**Task description**:
Quote the lines below verbatim, starting at the line that contains "José Mario Valdés" and ending at the line that contains "Auszeichnungen (46, 2267)".
_ _ _ _ _
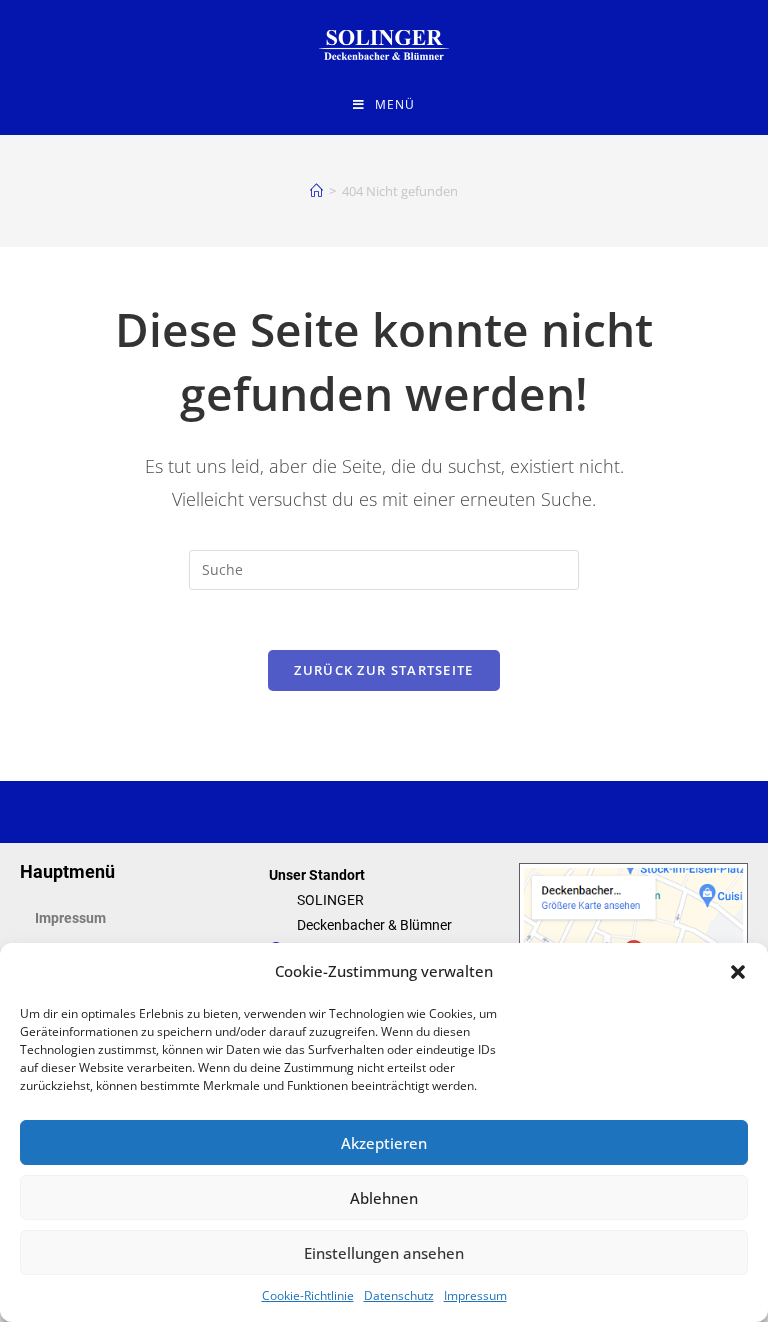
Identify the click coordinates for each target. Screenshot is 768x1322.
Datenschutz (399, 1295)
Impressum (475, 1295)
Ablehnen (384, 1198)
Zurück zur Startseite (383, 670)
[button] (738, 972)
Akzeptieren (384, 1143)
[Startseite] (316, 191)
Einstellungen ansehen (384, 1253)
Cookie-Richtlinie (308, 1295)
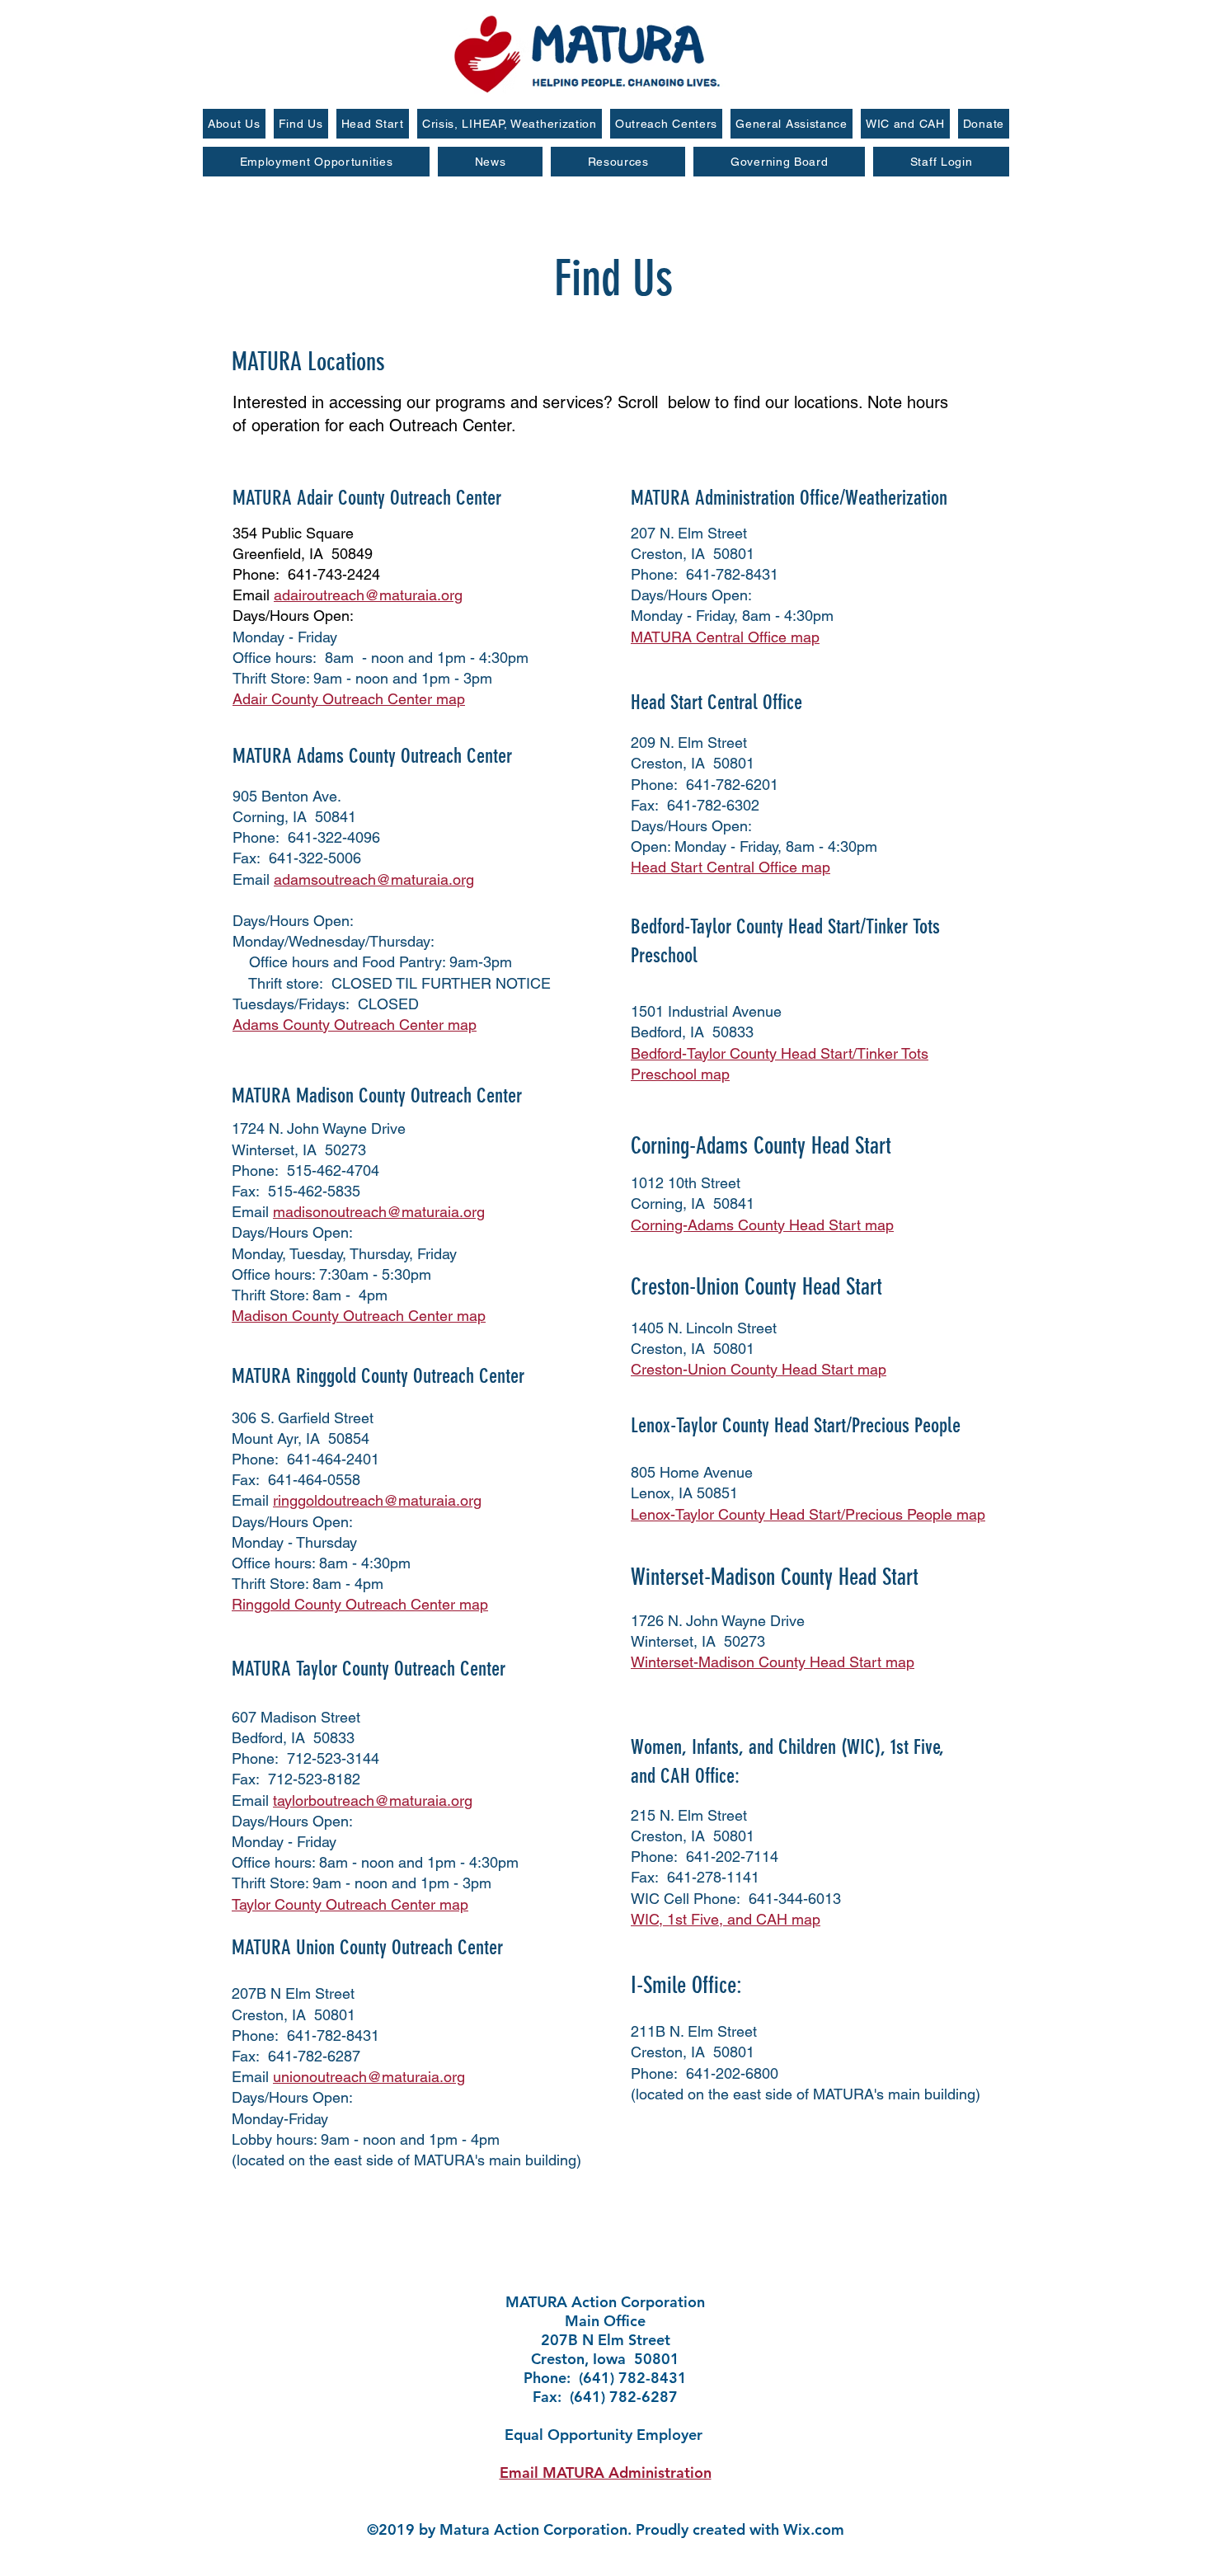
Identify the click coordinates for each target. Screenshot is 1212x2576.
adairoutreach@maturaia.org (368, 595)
_ _ _ _ _
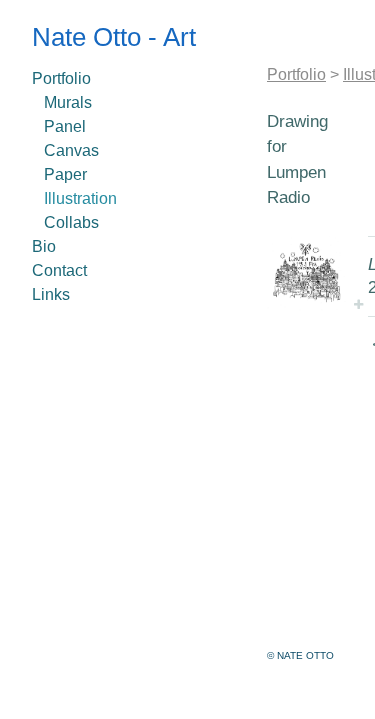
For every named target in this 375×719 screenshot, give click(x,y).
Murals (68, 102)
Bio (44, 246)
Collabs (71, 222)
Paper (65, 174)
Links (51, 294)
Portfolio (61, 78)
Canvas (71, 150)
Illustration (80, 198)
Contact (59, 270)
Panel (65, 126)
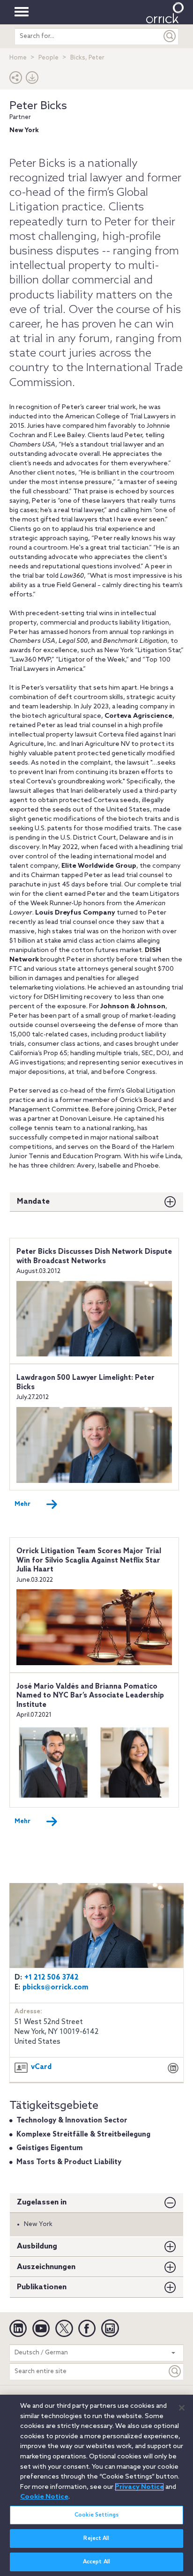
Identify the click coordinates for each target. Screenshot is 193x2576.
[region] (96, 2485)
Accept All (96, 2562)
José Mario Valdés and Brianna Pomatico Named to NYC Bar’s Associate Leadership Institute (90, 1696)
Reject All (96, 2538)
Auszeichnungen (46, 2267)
_ _ _ _ _
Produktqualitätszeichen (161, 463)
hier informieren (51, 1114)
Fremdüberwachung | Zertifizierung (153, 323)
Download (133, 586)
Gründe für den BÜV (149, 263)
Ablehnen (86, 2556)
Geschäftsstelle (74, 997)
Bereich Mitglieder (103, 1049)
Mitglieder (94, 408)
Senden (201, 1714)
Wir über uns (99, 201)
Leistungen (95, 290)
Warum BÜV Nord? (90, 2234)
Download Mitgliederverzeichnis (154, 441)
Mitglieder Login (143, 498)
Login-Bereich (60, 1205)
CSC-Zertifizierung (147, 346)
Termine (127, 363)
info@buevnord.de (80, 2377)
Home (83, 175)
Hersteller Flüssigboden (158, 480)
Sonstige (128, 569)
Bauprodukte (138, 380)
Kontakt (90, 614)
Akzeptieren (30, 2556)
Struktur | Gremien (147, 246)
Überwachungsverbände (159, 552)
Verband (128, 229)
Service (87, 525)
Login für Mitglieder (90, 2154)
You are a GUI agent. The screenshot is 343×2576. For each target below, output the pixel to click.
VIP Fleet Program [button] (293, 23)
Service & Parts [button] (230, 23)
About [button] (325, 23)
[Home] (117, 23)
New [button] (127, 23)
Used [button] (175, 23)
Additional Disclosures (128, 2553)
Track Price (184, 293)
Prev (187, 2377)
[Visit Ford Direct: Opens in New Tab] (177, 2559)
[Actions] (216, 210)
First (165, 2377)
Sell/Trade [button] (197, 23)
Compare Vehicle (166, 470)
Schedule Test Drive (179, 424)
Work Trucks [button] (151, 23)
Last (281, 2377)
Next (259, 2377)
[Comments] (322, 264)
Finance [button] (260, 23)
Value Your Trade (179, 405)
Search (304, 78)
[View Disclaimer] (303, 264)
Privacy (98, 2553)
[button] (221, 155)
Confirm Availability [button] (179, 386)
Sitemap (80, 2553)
_ _ _ _ _
**Solution to this problem**:
José Mario Valdés and Brianna Pomatico Named to NYC Bar’s Associate Leadership Institute (90, 1696)
Reject All (96, 2538)
Auszeichnungen (46, 2267)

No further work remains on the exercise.